Calif. Bill Proves Sway of Physicians, Researchers in Abortion Debate, American Prospect Piece Says

September 18, 2013 — "The success of bringing scientific research to bear on California's abortion debate shows how much influence medical professors and physicians can wield when they decide to venture into the political sphere," Amelia Thomson-Deveaux writes in the American Prospect.

Thomson-Deveaux, a writing fellow at the magazine, explains that California is close to enacting "a law that would allow advanced-practice clinicians -- a technical term for nurse practitioners, physician's assistants, and certified nurse midwives -- to perform surgical first-trimester abortions." If California Gov. Jerry Brown (D) signs the measure, which the Legislature approved last month, the state would become the fifth to allow non-physicians to perform first-trimester abortions, according to Thomson-Deveaux.

The move toward expanding abortion access in California "buck[s] the trend" of the "barrage of abortion restrictions that came out of state legislatures this year," she continues. In California, securing physicians' support and providing evidence of the proposal's safety were key to its passage, she argues.

UCSF Study

In the California debate, antiabortion-rights groups argued that allowing clinicians other than physicians to perform abortions would be dangerous to women's health. Although abortion-rights advocates had been pushing since 2003 to allow advanced-practice clinicians to perform first-trimester surgical abortions, there was little research on whether the type of provider affects the safety of the procedure.

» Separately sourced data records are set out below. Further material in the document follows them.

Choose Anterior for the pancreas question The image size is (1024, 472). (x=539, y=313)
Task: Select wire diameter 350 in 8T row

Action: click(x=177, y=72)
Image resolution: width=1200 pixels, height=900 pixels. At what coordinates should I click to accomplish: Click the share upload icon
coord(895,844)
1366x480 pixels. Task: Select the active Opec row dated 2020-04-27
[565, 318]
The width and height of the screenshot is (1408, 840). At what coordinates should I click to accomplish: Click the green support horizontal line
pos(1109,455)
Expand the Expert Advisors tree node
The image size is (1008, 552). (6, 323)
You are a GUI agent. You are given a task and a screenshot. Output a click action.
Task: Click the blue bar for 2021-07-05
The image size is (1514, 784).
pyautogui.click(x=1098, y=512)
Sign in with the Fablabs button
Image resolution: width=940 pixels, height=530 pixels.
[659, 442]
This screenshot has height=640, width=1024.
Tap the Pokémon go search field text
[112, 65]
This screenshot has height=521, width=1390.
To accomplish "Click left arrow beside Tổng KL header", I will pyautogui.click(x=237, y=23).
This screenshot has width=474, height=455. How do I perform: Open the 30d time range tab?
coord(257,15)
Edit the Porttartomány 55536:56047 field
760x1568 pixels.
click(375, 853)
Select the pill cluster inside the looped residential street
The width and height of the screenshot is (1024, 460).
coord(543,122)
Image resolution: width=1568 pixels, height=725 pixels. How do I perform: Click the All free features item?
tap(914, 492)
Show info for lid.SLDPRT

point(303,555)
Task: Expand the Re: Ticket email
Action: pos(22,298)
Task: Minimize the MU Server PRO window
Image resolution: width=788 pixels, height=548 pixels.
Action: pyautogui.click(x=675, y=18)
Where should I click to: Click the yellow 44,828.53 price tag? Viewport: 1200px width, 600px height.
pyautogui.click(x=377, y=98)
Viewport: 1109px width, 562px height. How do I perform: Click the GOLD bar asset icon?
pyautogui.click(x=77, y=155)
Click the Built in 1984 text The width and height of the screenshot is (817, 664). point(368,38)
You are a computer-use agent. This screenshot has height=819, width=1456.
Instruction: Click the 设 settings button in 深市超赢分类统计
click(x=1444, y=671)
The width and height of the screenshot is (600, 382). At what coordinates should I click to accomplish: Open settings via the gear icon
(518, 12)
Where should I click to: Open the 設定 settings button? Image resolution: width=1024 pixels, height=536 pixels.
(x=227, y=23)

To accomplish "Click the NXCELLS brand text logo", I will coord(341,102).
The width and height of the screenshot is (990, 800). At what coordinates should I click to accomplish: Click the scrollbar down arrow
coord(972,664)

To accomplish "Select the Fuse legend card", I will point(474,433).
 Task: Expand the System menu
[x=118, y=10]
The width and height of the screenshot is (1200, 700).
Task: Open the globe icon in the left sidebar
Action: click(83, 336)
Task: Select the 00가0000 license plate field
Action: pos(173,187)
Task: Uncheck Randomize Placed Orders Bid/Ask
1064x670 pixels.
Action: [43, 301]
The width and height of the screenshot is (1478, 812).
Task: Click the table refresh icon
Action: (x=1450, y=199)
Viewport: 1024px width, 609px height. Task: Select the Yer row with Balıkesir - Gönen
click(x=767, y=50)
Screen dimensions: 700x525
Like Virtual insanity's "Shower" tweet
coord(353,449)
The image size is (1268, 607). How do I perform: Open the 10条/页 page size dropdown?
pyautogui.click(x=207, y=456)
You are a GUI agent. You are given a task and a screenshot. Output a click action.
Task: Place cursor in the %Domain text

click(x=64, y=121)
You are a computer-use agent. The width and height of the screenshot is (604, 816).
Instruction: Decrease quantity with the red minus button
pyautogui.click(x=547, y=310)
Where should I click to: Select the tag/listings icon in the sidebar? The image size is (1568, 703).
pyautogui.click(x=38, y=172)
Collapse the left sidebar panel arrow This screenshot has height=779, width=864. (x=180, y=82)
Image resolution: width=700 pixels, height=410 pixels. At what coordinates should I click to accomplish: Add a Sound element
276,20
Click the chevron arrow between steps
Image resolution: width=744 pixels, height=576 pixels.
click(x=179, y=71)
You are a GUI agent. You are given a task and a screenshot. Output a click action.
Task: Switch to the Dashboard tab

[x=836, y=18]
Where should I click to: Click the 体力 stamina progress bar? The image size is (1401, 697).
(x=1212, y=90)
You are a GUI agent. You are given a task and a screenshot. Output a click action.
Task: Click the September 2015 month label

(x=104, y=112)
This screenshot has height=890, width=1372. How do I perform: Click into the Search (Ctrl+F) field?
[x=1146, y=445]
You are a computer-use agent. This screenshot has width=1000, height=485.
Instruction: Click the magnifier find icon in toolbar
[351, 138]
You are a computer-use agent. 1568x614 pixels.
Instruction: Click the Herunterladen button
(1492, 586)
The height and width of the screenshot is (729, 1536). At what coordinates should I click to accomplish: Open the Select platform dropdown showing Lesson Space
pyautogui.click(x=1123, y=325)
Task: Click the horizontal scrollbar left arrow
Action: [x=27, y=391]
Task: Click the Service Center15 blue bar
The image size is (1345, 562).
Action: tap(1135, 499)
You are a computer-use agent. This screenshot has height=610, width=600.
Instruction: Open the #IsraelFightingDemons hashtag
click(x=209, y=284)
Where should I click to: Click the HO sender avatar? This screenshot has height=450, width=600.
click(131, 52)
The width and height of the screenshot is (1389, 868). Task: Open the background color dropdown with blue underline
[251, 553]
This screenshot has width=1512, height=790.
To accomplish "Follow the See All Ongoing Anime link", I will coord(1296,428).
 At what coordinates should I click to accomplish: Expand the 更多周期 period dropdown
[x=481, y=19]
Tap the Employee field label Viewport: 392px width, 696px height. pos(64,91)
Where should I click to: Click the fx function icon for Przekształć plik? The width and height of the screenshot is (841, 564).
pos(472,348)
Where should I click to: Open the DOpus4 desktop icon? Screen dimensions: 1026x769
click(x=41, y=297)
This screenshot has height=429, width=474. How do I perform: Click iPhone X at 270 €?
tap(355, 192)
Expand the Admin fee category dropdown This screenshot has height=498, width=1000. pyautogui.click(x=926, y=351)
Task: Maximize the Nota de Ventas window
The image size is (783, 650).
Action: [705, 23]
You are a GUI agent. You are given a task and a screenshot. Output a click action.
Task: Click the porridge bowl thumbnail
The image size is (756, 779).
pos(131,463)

A group of University of California-San Francisco researchers "designed a six-year study to find out whether the abortion opponents' health arguments held water," Thomson-Deveaux writes. The study was released in January and proved that surgical first-trimester abortions performed by specially trained advanced-practice clinicians were just as safe as those performed by physicians. Supporters of the bill said the research was vital to reassuring politicians of the measure's safety and quashing opponents' arguments.

Providers Speaking Out

"As abortion restrictions grow tighter in states across the country, members of the medical community are venting their frustration about infringements on their ability to provide basic healthcare" and "urging an end to restrictions on abortion access -- not from an ideological perspective, but as a matter of public health," Thomson-Deveaux continues.

For example, the American Journal of Obstetrics and Gynecology recently published a letter from 100 medical professors calling for more doctors to be trained in abortion care and for more hospitals to offer the procedure. In a USA Today op-ed last year, two physicians and teachers at Harvard Medical School urged doctors to engage in "civil disobedience" against laws that require them to give patients medically inaccurate information about abortion. Additionally, medical students and younger doctors are increasingly calling for the inclusion of abortion training in medical education, Thomson-Deveaux writes.

Despite physicians' more vocal involvement, hospitals to date have not embraced the calls to perform more abortions, she continues. According to Carole Joffe, a professor at UCSF's Bixby Center for Global Reproductive Health, hospital administrators "do not want the hassle" of dealing with antiabortion-rights protesters and possible backlash from their vendors.

Meanwhile, abortion-rights advocates hope that the California bill, if enacted, would serve as a model for expanding abortion access in other states. "Many states are in a defensive posture right now on reproductive health," said Phyllida Burlingame, reproductive justice policy director for the American Civil Liberties Union of Northern California, which pushed for the California bill. She added, "In California, we tried to create a road map for other states to think about increasing access, not just blocking the next barrier" (Thomson-Deveaux, American Prospect, 9/17).